→ **What is being asked**
In the model training notebook, rewrite everything from "IN_COLAB = 'google.colab'" down to "set_seed(SEED)" so that "IN_COLAB" becomes "RUNNING_IN_COLAB".

[Source text — start]

# Model Training

## Environment Setup

In [None]:
import os
import sys
import warnings
warnings.filterwarnings('ignore')

import numpy as np
import pandas as pd

import torch
import torch.nn as nn
from torch.utils.data import Dataset, DataLoader

from transformers import (
    AutoTokenizer,
    AutoModelForSequenceClassification,
    AdamW,
    get_linear_schedule_with_warmup,
    set_seed
)

from sklearn.model_selection import train_test_split
from sklearn.utils.class_weight import compute_class_weight

IN_COLAB = 'google.colab' in sys.modules

if IN_COLAB:
    from google.colab import drive
    drive.mount('/content/drive')
    !pip install transformers accelerate -q
    DATA_PATH = '/content/drive/MyDrive/multi-class-phishing/scripts/'
else:
    DATA_PATH = './'

SEED = 42
set_seed(SEED)
np.random.seed(SEED)
torch.manual_seed(SEED)

device = torch.device('cuda' if torch.cuda.is_available() else 'cpu')
print(f"Device: {device}")

## Configuration

In [None]:
MODEL_CONFIGS = {
    'distilbert': 'distilbert-base-uncased',
    'roberta': 'roberta-base',
    'albert': 'albert-base-v2',
}

TRAINING_CONFIG = {
    'max_length': 512,
    'batch_size': 16,
    'epochs': 4,
    'learning_rate': 2e-5,
    'warmup_ratio': 0.1,
    'weight_decay': 0.01,
    'max_grad_norm': 1.0,
}

CLASS_LABELS = {
    0: 'Legitimate',
    1: 'Credential Theft',
    2: 'Financial Fraud',
    3: 'Malware Delivery',
    4: 'Personal Information Theft',
    5: 'Other/Generic Phishing',
}

## Data Loading

In [None]:
malicious_df = pd.read_csv(os.path.join(DATA_PATH, 'malicious_phishing_corpus.csv'))

[Source text — finish]
[Provided material — start]

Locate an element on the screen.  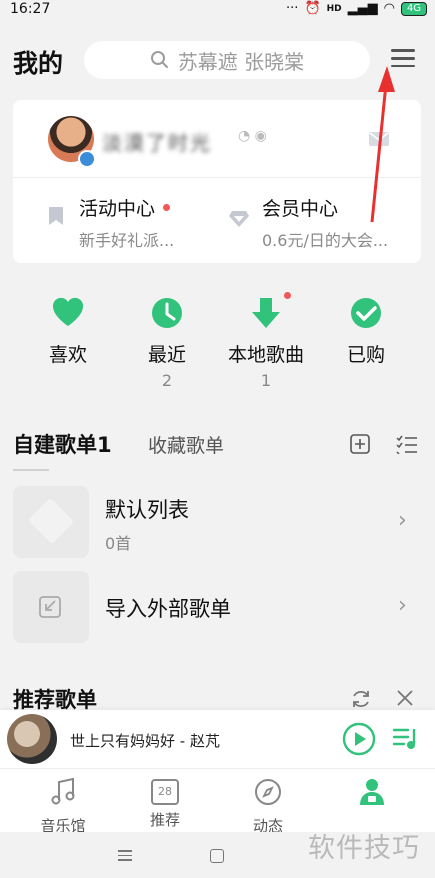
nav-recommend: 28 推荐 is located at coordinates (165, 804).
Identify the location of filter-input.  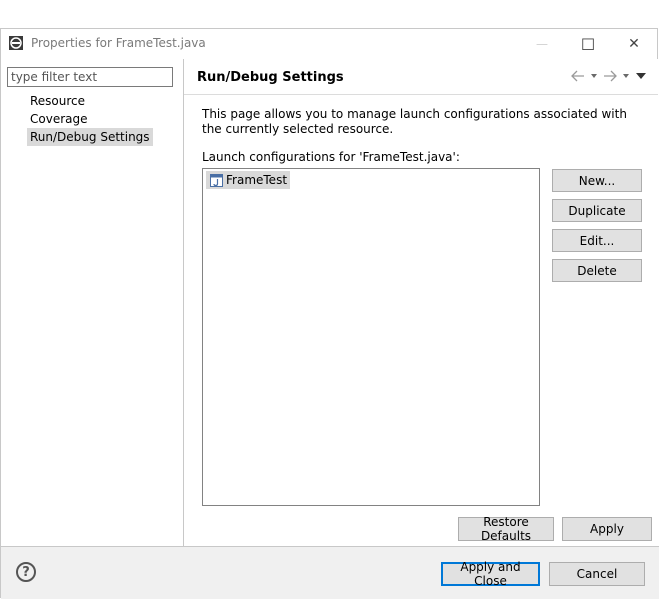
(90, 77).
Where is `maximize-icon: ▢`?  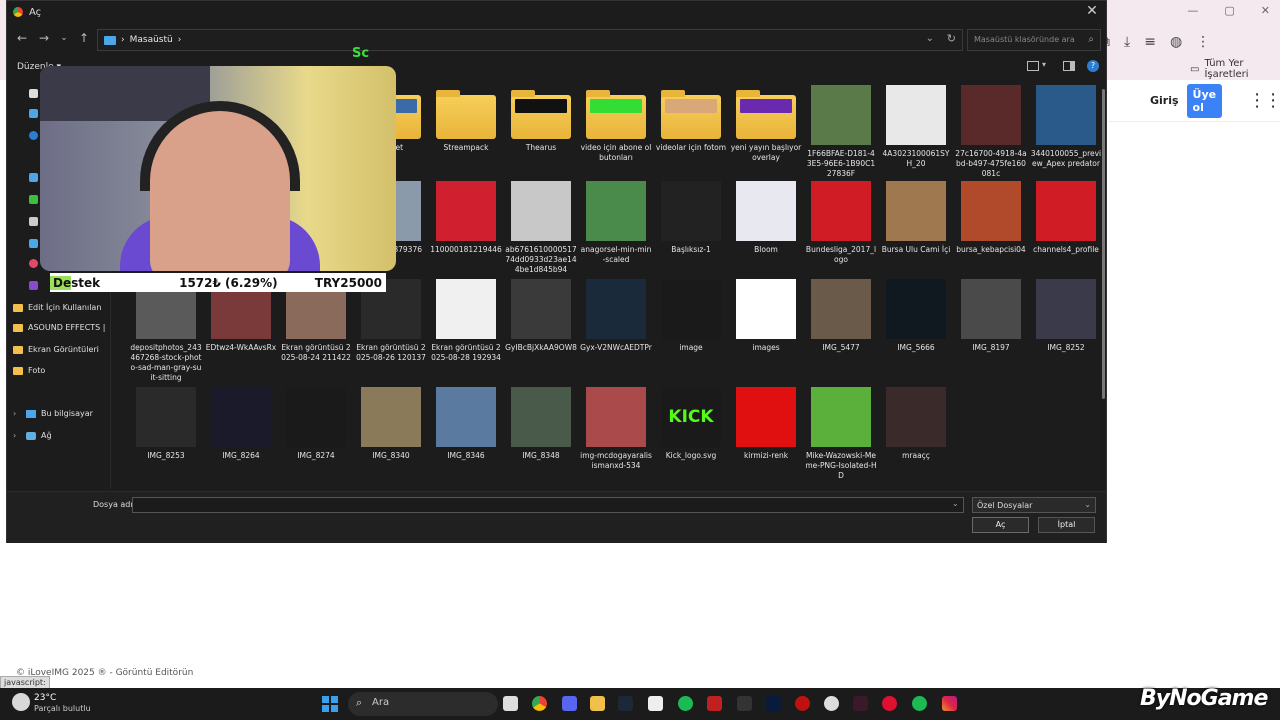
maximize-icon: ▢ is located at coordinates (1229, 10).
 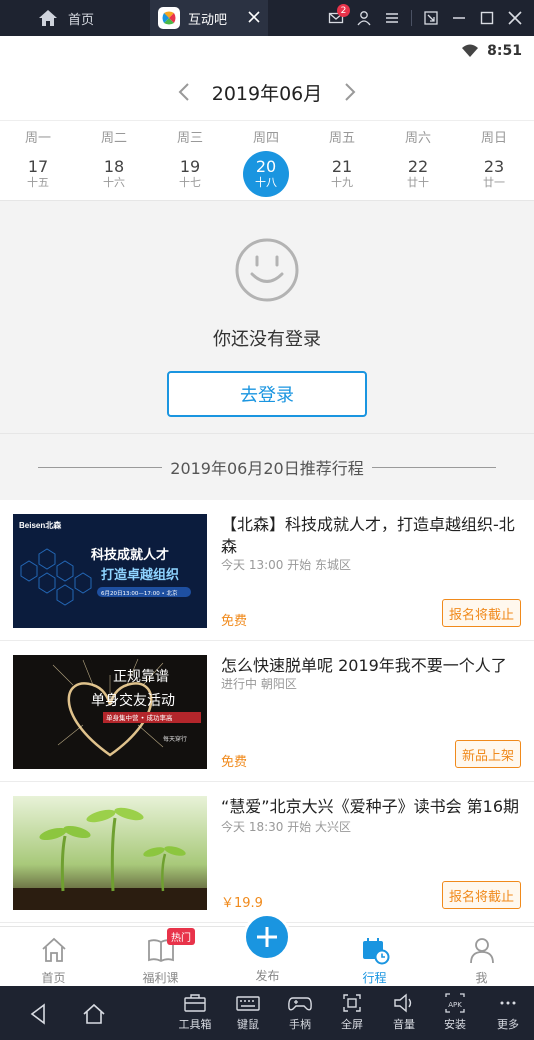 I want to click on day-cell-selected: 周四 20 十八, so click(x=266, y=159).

[Provided material — finish]

→ **Result for this exercise**
RUNNING_IN_COLAB = 'google.colab' in sys.modules

if RUNNING_IN_COLAB:
    from google.colab import drive
    drive.mount('/content/drive')
    !pip install transformers accelerate -q
    DATA_PATH = '/content/drive/MyDrive/multi-class-phishing/scripts/'
else:
    DATA_PATH = './'

SEED = 42
set_seed(SEED)